While scallop farming was popular off the coast from the town, the tsunami swept away the farming rafts used to grow scallops and caused devastating damage to the sector. But due to the major effort made by fishermen, the scallop harvest two years after the natural disaster was about 2,600 tons in comparison to the almost zero catch in 2011. The 2,600 tons was about 70 percent of the catch prior to the tsunami.
Diving in 2015 led to the discovery of a veritable curtain of scallops as ropes lowered to more than 10 meters from the ocean surface contained growing scallops that measured 10 centimeters or more.
Scallops grow to a considerable size before harvest. (Nov. 19, 2020)
Ofunato, Iwate Prefecture
Large structures lying underwater
October 2020. Diving to depths of about 15 meters in Okirai Bay led one photographer to find huge concrete chunks piled on top of each other on the seabed. That was part of the coastal levee for Okirai fishing port that was located toward the back of the bay. The tsunami destroyed the levee and sank the concrete chunks.
There was another levee at the mouth of Ofunato Bay facing Ofunato city, but this was also destroyed by the tsunami. That levee was constructed in the wake of the 1960 Chile earthquake. The tsunami triggered by an earthquake in a location 17,000 kilometers away reached Japan and 53 residents of Ofunato died or went missing. As a measure against tsunami, the central government poured in huge amounts of money to construct coastal levees.

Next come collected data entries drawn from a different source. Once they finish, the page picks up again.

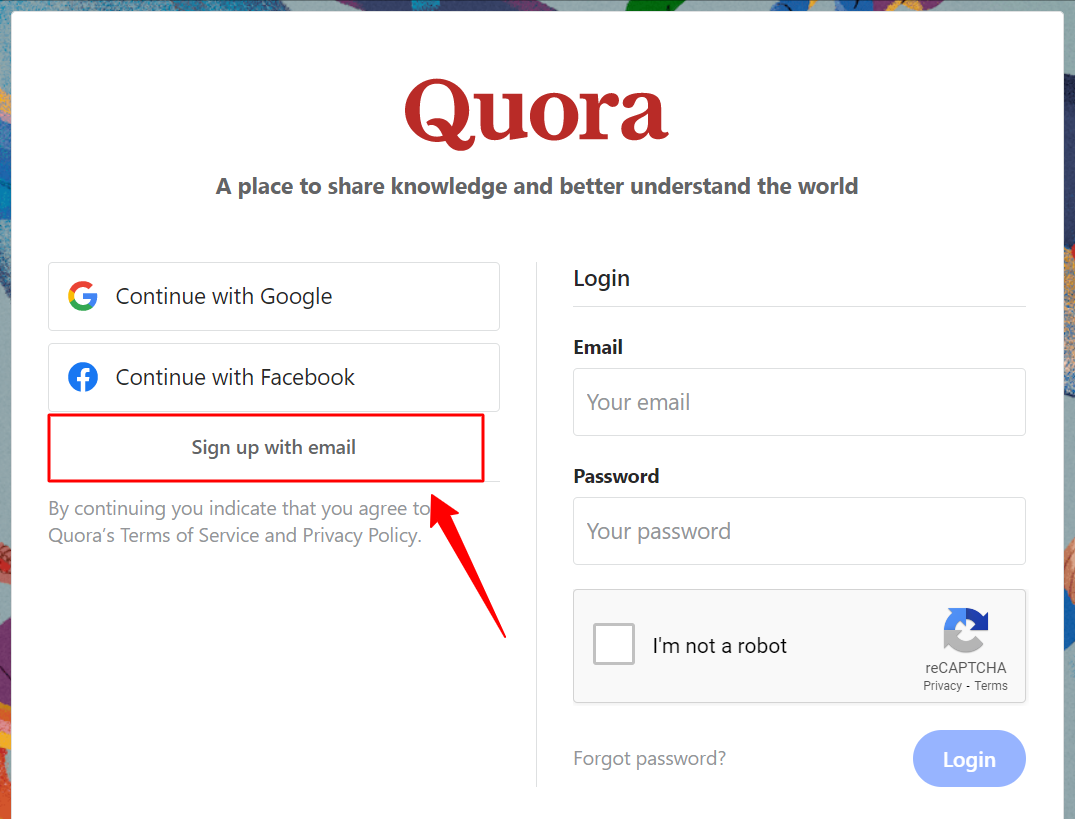Click the reCAPTCHA logo icon
1075x819 pixels.
click(x=965, y=630)
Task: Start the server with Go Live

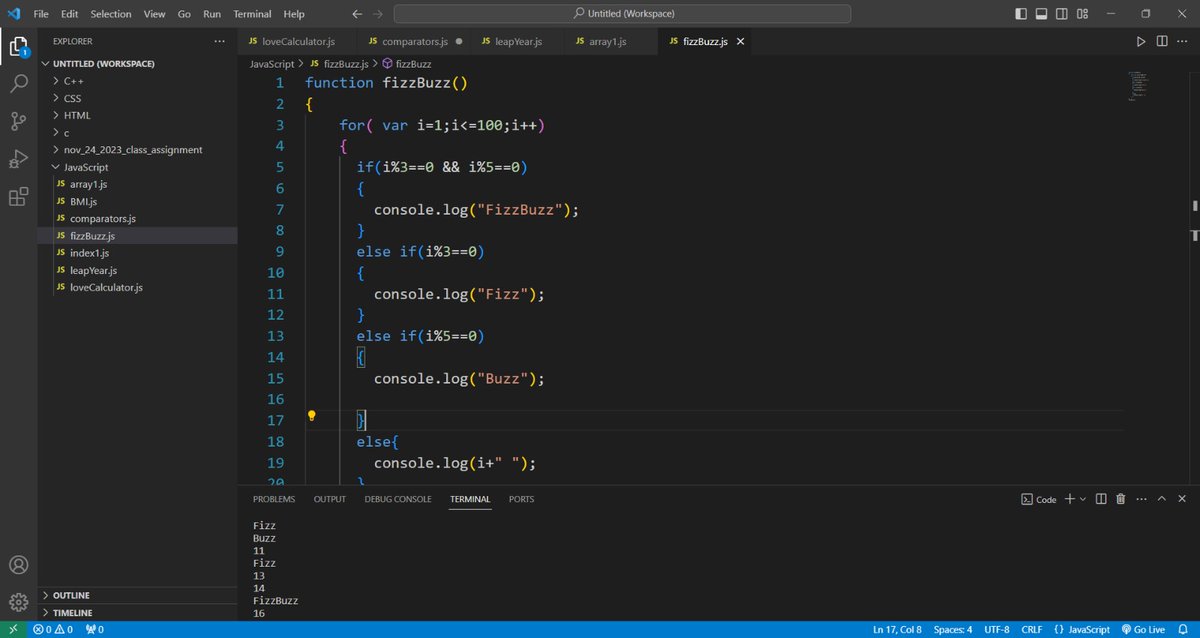Action: coord(1144,629)
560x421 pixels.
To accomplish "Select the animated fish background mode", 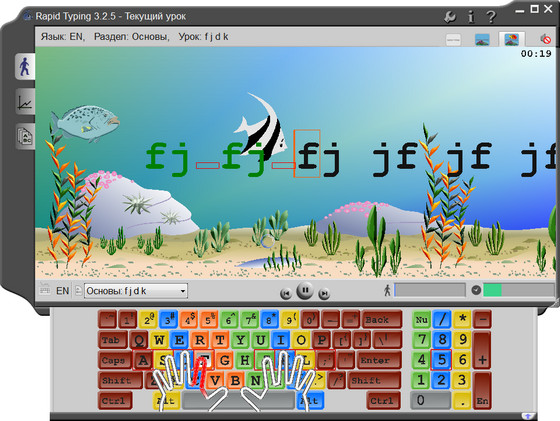I will (x=512, y=39).
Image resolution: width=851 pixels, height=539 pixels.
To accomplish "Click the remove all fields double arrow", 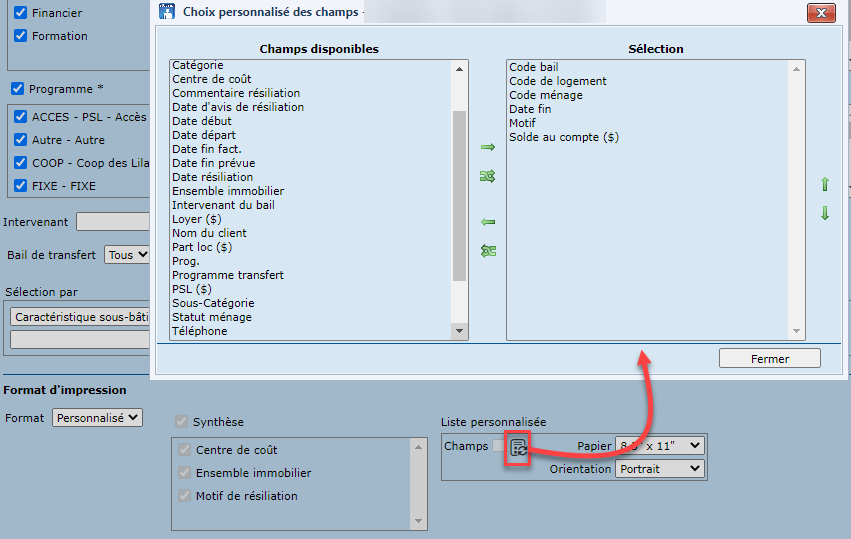I will (488, 251).
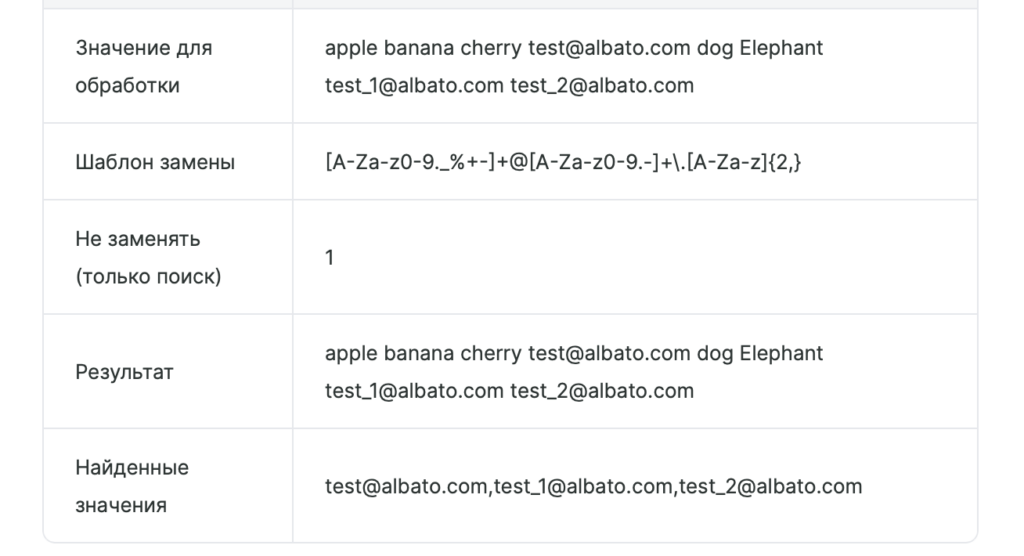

The new successor levee was completed in 2017. It measured 11.3 meters above the ocean surface, making the levee the tallest in Iwate Prefecture and double the size of the levee that was in place at the time of the disaster. But even with that height, there is the possibility that a tsunami on the same scale as that in 20111 could destroy the new levee. The Kamaishi harbor office of the Ministry of Land, Infrastructure, Transport and Tourism is urging local residents to evacuate to higher ground in the event of an earthquake.
Pieces of the coastal levee remain underwater after being toppled by the tsunami. (Oct. 6, 2020)
Ofunato, Iwate Prefecture
Even now, cars on the seabed, floating rubble
A photographer dove about 1 kilometer off the coast of Ryori fishing port in January 2021. On the seabed 16 meters deep lay a single motor vehicle.
The car roof was bent in and tore into the passenger’s seat. The top of the back seat was removed, revealing the seat below.
The tsunami swept away homes and fish farming facilities and the bay was littered with such debris. After the disaster, volunteers gathered from around Japan and most of that debris has been removed, but there are still occasions when ship parts and rope are found floating in the water.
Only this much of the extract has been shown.